Dad appears in the doorway to our left, which leads into the kitchen. He is pacing back and forth, in and out of the living room, his face one of concern and panic. Fear transcends into my little body. I don’t know why Dad looks so frightened, all I know is that now I am frightened too. Dad’s right wrist is shaking and he grips it with his other hand in a bid to control the tremor. I stand, panicked. Dad tells us to, “Go away – leave!” We stare in horror and I begin to cry as Sarah grabs my hand, pulling me towards the other exit at the front of the house.
Dad disappears into the kitchen as Sarah drags me through the front door. Dad must have opened the back door because the moment we step outside the force of the wind courses through our home, slamming the front door tight with a deafening BANG. My heart stops in my chest. I turn to face the giant red door glaring back at me. The brass number five screwed to the top center of the door peers down at me as though mocking my age. “Five. Hah! What can you do?” The brass letter box sneers at me – its gold teeth grinning with delight after swallowing my Dad up inside. My heart leaps back into action and I pound my small fists against the hard surface of the glowing red monster. I lift the brass letter box and cry out to my Dad, my voice trembling with fear and frustration, echoing deep into the belly of the house.
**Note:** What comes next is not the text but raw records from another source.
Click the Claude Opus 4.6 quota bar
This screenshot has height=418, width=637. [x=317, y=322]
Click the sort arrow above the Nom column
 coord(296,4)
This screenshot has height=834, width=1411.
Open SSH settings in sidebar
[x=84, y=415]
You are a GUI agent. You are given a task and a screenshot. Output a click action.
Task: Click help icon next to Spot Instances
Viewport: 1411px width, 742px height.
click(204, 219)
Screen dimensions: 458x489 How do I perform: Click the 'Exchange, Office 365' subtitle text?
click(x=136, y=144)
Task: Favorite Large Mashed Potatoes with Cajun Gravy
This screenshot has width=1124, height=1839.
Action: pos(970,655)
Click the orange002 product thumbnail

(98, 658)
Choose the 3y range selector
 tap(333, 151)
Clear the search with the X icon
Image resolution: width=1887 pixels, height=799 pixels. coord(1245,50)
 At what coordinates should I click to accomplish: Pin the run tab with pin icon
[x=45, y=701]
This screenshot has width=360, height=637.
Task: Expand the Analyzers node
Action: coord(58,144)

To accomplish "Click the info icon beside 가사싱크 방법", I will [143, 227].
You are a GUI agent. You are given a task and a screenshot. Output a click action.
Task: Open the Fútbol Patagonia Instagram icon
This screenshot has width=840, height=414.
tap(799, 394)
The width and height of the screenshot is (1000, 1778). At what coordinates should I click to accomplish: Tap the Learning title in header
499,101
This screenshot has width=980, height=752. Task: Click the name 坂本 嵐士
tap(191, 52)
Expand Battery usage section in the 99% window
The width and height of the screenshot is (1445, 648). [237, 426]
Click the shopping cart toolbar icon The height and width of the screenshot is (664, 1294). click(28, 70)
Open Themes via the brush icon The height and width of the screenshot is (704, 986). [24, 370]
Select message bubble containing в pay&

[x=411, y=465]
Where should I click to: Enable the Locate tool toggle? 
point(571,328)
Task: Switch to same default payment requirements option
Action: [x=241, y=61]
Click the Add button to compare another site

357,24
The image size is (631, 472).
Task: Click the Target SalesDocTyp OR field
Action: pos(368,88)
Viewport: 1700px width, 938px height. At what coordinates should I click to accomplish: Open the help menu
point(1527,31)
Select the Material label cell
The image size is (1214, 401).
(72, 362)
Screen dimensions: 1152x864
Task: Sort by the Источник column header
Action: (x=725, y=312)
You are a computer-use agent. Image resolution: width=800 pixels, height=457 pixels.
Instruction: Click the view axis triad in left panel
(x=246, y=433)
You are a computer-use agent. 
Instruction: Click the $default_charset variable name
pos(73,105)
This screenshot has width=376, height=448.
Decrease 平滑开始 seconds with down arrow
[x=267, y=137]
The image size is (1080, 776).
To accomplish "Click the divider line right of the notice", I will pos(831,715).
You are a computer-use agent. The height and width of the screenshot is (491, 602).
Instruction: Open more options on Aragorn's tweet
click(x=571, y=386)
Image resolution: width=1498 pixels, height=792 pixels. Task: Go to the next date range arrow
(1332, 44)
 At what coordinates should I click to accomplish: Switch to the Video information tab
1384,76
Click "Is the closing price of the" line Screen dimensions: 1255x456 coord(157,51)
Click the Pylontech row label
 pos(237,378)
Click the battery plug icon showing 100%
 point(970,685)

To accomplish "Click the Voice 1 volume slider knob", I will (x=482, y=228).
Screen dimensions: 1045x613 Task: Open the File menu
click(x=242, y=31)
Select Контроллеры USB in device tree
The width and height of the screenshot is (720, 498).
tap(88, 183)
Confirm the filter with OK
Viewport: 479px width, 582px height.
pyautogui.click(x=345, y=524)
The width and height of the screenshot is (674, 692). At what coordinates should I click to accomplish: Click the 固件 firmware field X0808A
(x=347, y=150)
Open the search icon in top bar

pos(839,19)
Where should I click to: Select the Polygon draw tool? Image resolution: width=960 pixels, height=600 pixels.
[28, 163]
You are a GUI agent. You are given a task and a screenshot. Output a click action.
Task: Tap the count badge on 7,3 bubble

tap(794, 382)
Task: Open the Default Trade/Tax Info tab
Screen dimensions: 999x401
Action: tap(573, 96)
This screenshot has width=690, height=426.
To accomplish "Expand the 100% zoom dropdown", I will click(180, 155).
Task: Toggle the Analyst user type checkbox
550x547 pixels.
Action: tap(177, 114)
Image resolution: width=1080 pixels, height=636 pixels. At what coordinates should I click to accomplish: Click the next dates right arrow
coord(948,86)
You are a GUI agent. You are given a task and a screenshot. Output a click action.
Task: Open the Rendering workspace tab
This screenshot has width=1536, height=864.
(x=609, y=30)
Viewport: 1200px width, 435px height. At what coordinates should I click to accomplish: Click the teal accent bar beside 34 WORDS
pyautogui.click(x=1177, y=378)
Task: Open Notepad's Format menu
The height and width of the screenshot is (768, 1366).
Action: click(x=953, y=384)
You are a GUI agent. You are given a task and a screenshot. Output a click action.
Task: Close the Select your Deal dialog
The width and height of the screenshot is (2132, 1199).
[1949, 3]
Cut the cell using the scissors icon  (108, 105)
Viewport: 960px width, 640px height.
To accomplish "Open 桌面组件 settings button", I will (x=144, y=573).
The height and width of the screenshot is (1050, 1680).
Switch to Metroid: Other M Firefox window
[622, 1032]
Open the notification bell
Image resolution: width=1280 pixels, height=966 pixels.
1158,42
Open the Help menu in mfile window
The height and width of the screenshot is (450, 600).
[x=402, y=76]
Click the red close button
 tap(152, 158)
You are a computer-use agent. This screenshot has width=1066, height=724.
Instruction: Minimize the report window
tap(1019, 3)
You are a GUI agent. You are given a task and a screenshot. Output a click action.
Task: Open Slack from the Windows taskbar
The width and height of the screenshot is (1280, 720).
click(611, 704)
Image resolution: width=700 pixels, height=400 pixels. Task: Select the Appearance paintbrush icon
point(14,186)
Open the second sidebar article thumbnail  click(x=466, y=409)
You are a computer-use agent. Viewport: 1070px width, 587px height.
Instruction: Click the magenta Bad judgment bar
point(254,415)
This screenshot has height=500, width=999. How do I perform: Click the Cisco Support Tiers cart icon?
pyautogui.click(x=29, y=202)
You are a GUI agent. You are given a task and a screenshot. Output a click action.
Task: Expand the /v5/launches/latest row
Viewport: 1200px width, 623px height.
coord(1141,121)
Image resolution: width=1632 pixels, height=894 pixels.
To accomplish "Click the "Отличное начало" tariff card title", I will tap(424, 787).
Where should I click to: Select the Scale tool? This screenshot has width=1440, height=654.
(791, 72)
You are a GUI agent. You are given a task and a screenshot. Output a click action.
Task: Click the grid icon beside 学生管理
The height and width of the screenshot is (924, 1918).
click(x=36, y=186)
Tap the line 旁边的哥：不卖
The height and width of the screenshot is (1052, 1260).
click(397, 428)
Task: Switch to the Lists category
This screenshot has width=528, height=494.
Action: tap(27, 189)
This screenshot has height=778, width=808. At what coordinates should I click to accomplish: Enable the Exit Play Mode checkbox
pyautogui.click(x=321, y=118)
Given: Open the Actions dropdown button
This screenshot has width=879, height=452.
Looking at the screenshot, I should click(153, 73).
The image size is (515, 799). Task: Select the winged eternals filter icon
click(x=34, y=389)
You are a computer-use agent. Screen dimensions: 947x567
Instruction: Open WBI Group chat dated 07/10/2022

In later years, I told Sarah of this haunting memory, assuming that she would have her own version of events surrounding that moment – her own ingrained grievances, which I assumed would differ somewhat to mine. Yet, she told of how she stood waiting for our elderly neighbours, Ernie and Gladys, to answer the door, of how she remembers clearly watching as I repeatedly thumped at the door in a panic.
I don’t remember how I came to be standing in Ernie and Gladys’ back garden – the next thing I recall is watching in despair as Dad face planted into the concrete path of our own back garden – all six foot two inches of him. I remember how he fell without putting his hands out to break his fall. And that is where the memory ends.
It is one of my earliest memories, it is also when I learned of epilepsy; my first real encounter with fear, and my first recognition that Dad wasn’t safe.
I often hear that the opposite to fear is love – that love transcends all fear. I have also learned of the importance in letting go. For some it is a ritual, for others it is prayer – for me, it is through the process of writing. Once it is recognised, it can be turned over to the angels, to God, to Source or The Divine – however you wish to refer to Higher Guidance – for healing.
With every heart ache comes a lesson. Once we recognise the lessons, each one becomes easier to release. Those stray strands which weave their way into the fabric of our lives are freed by the winds of change and lifted towards the heavens.
As I look back on this memory, in the words of Dr. Wayne Dyer ‘I can see clearly’ the way it has shaped and contributed to habitual fears in my life – fears which I am beginning to notice have held me back on this spiritual path – fears which I am ready and willing to let go of. I notice the walls I have built between myself and that which I love; passions as well as people. The way I have refrained from loving the men in my life too much. A fear of losing them? A fear of being vulnerable? I am not sure. All I know is that I have been known to freeze up when becoming too close threatens my sense of security. It’s as though that big red door is standing between them and I – preventing me from fully accessing my loved ones, as well as accessing those passions which bring me the greatest sense of freedom and joy. It also occurs to me that red is one of my least favourite colours (and there I was convincing myself that it’s because I support Manchester City, not Manchester United!)
I have walked passed that house many a times. It is one of the many houses we lived in growing up. The door is no longer red, it has been replaced by a newer door with a stained wood finish. Its size is no longer so large and looming, since I have grown some extra inches over the years. That big red door has been torn down, its existence is no more. I have no reason to hold on to its memory, no reason to fear it. I send that door love. I send epilepsy love. I send my Dad love. And most importantly, I send my five-year-old self love. There is nothing to fear anymore.